DIRECTIONS
Copy word for word, please, the lines of the entries below running from the one containing "Given: Open Koncepty via its document icon" to the one containing "Screen dimensions: 1495x785", both ends included.
·····
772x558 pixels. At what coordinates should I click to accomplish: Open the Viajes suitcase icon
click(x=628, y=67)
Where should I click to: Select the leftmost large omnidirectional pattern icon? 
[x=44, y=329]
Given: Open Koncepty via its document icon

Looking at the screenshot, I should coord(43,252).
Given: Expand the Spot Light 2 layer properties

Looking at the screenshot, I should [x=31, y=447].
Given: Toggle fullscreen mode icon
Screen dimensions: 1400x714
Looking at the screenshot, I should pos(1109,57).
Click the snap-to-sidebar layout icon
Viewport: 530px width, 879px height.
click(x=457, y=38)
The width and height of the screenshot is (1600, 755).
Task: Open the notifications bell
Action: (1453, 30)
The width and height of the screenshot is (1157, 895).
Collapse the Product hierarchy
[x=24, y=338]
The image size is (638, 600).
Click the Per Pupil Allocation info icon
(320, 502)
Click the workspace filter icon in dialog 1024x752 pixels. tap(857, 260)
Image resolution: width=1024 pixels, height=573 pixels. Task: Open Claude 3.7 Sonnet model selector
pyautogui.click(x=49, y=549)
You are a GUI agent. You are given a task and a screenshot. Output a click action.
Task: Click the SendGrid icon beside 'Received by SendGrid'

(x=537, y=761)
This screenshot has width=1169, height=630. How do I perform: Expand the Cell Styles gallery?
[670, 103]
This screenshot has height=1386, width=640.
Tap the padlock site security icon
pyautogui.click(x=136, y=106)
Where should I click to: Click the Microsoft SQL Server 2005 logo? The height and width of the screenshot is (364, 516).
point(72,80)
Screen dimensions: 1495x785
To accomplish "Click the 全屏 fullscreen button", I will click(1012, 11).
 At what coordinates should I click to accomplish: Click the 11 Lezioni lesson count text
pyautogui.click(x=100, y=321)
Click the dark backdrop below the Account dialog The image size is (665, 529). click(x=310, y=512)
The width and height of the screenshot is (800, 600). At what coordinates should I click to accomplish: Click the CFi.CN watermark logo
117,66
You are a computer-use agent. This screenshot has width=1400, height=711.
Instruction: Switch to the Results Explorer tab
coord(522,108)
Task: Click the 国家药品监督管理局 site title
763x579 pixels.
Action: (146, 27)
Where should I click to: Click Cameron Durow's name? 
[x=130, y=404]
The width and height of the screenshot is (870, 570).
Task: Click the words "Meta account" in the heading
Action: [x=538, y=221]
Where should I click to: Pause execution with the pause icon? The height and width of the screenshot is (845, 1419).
·····
EXERCISE RESULT
Given: Open Koncepty via its document icon

Looking at the screenshot, I should coord(43,252).
Given: Expand the Spot Light 2 layer properties

Looking at the screenshot, I should [x=31, y=447].
Given: Toggle fullscreen mode icon
Screen dimensions: 1400x714
Looking at the screenshot, I should pos(1109,57).
Click the snap-to-sidebar layout icon
Viewport: 530px width, 879px height.
click(x=457, y=38)
The width and height of the screenshot is (1600, 755).
Task: Open the notifications bell
Action: (1453, 30)
The width and height of the screenshot is (1157, 895).
Collapse the Product hierarchy
[x=24, y=338]
The image size is (638, 600).
Click the Per Pupil Allocation info icon
(320, 502)
Click the workspace filter icon in dialog 1024x752 pixels. tap(857, 260)
Image resolution: width=1024 pixels, height=573 pixels. Task: Open Claude 3.7 Sonnet model selector
pyautogui.click(x=49, y=549)
You are a GUI agent. You are given a task and a screenshot. Output a click action.
Task: Click the SendGrid icon beside 'Received by SendGrid'

(x=537, y=761)
This screenshot has width=1169, height=630. How do I perform: Expand the Cell Styles gallery?
[670, 103]
This screenshot has height=1386, width=640.
Tap the padlock site security icon
pyautogui.click(x=136, y=106)
Where should I click to: Click the Microsoft SQL Server 2005 logo? The height and width of the screenshot is (364, 516).
point(72,80)
Screen dimensions: 1495x785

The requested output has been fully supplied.